--- start Provided passage ---

Birthday Problem question

Fernando1

I'm reading a fairly elementary book on probability called 'Chance' by Amir D. Aczel. There's a chapter in it on the Birthday Problem. It gives the formula for calculating the number of people needed to have a 50% probability of two people having the same birthday;
1.2 x sq. root of #categories - so 1.2 x sq.root365.
And also the number of people needed for a 95% probability - 1.6 x sq. root365.
I'm wondering if the same would apply in trying to open a combination lock.
Say it's a 4-digit combination lock, so 10,000 possibilities. To have a 95% chance of opening the lock I would only need to choose 1.6 x sq.rt10,000 numbers, or 160 4-digit numbers?
This seems illogical to me but is it correct?

red_fox

Short answer is that you're right, it doesn't work for the lock.

Essentialy the lock is the same as asking how many people do you need to give a probability > 50% that one of them has the same birthday as you.

--- end Provided passage ---
--- start Data lines ---

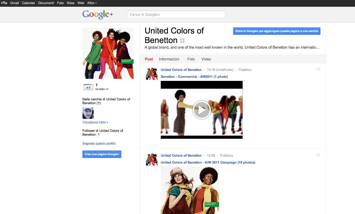The image size is (355, 214).
Task: Open Gmail from the top bar
Action: [15, 3]
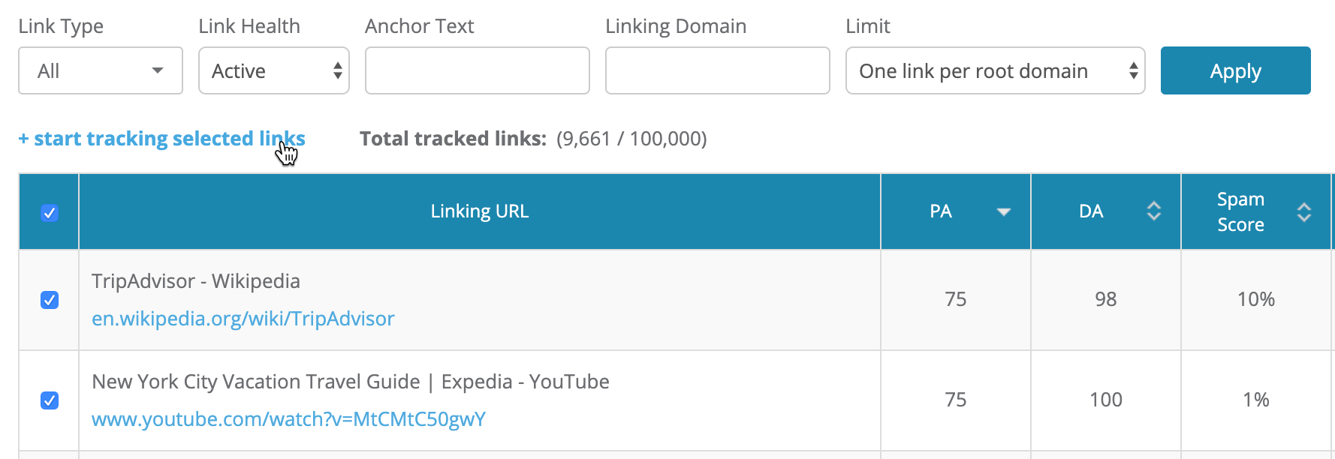Click start tracking selected links

tap(161, 138)
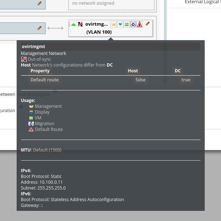Edit the ovirtmgmt network using its pencil icon
The image size is (221, 221).
[148, 24]

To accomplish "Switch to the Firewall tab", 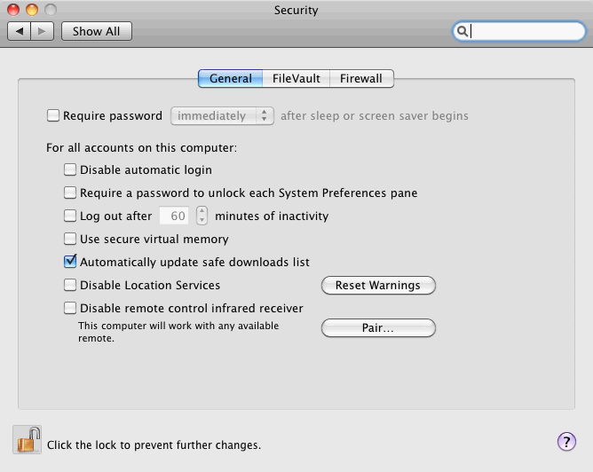I will pos(360,78).
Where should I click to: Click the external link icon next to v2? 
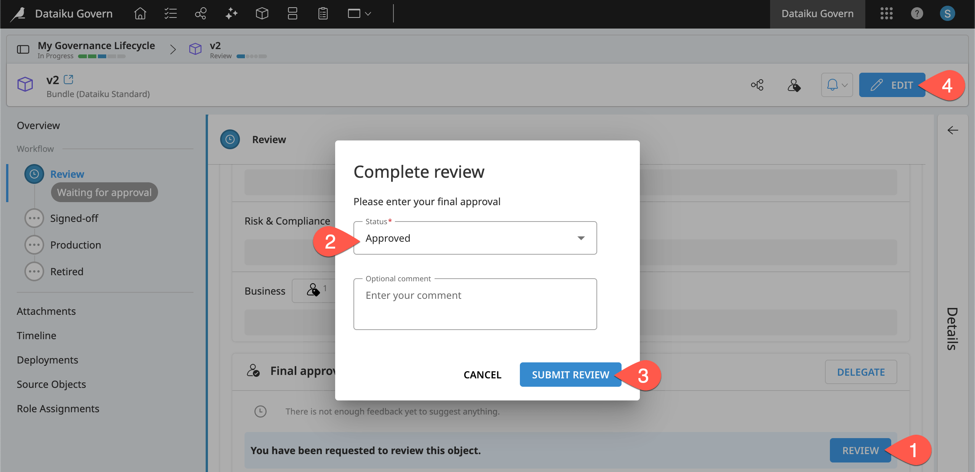point(69,79)
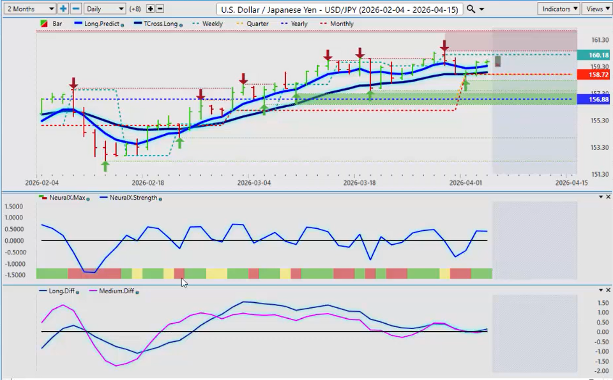Toggle the NeuralX.Strength legend entry
The width and height of the screenshot is (613, 380).
tap(131, 198)
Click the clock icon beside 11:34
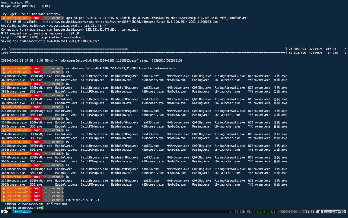Image resolution: width=348 pixels, height=218 pixels. click(x=304, y=212)
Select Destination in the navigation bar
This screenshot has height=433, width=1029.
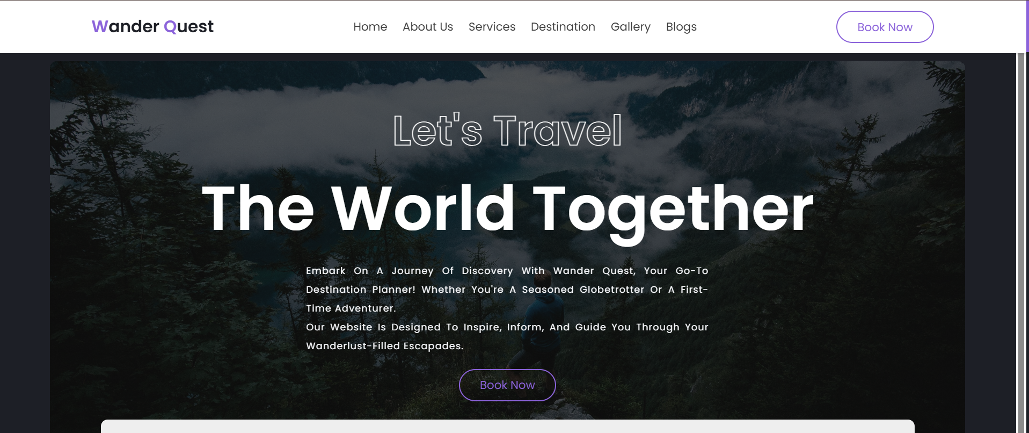[563, 27]
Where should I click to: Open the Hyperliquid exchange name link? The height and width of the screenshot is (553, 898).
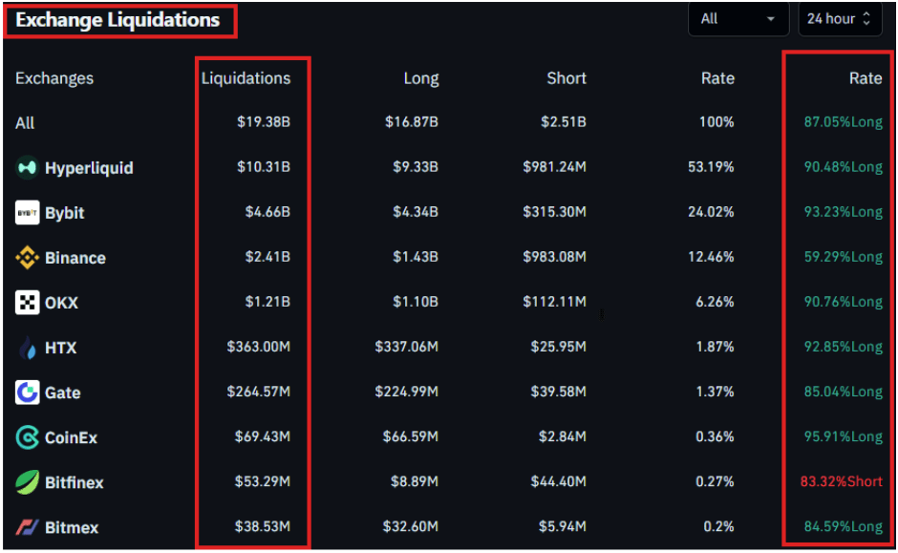coord(89,168)
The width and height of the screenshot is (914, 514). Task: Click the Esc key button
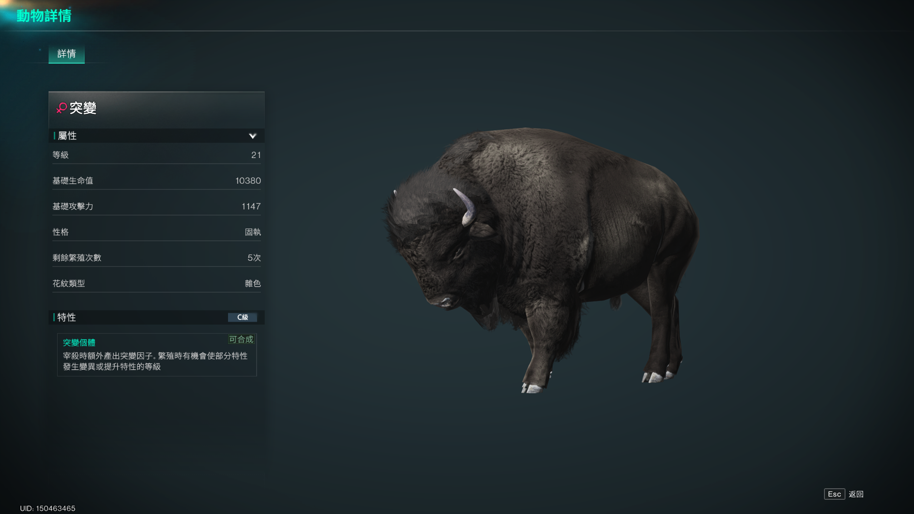tap(835, 494)
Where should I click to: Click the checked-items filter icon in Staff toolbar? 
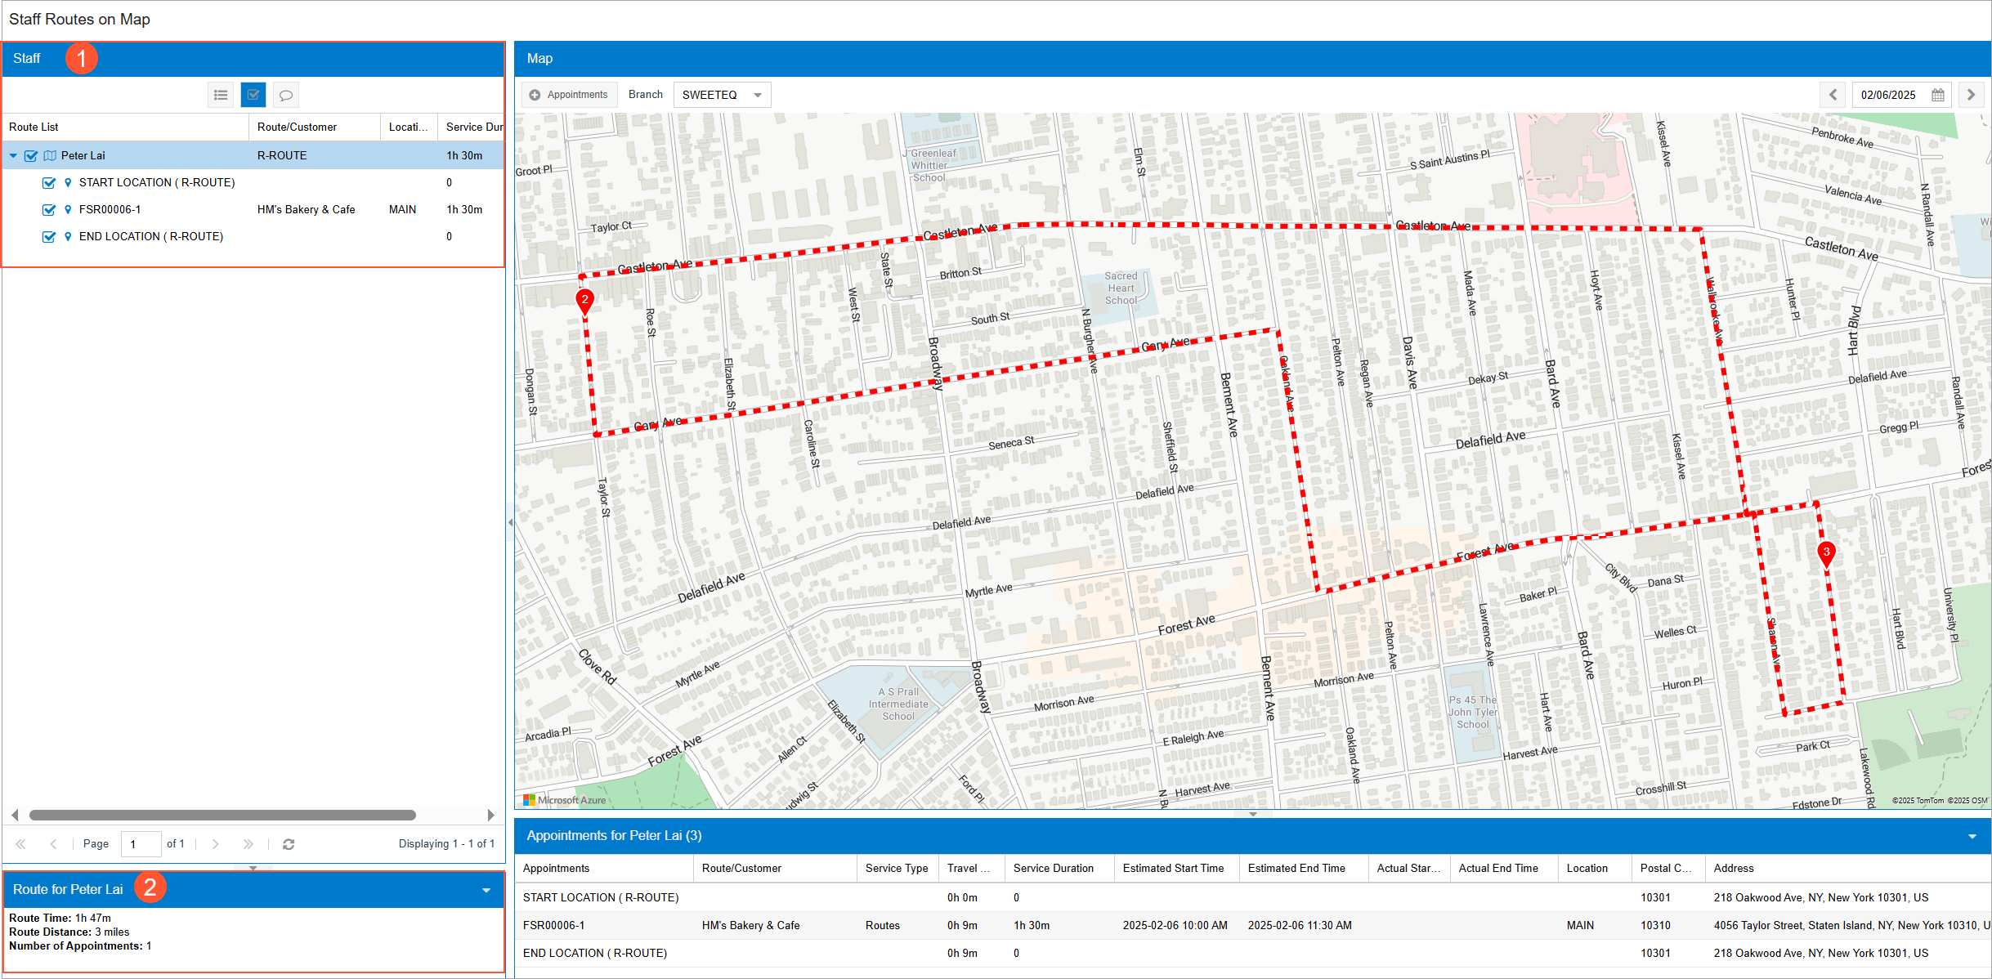point(253,95)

--- end Data lines ---

Prompt >> In the birthday problem thread above, what does red_fox say the combination lock case is essentially the same as?

Correct answer >> Asking how many people you need for a probability greater than 50% that one of them has the same birthday as you.